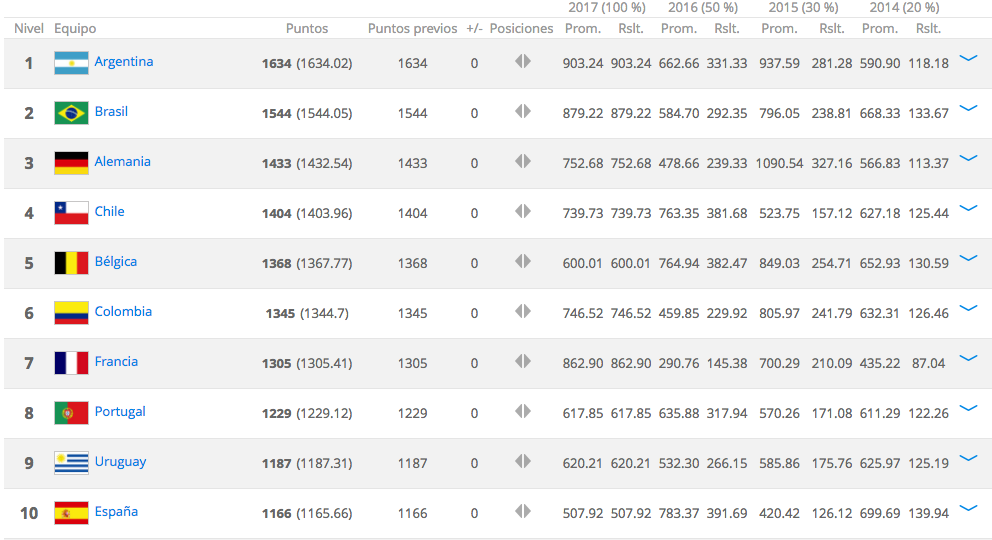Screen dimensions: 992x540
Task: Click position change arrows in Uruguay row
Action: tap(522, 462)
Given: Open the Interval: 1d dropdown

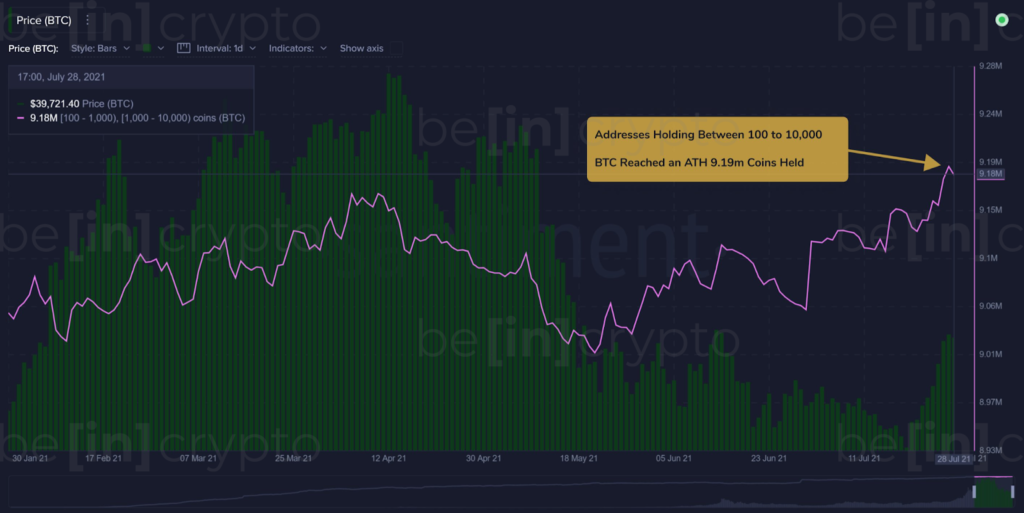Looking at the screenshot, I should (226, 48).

### EXERCISE INSTRUCTIONS
Report each line in the items above that contains the string "dropdown", copying every such line in full.

### WRITTEN REPLY
Given: Open the Interval: 1d dropdown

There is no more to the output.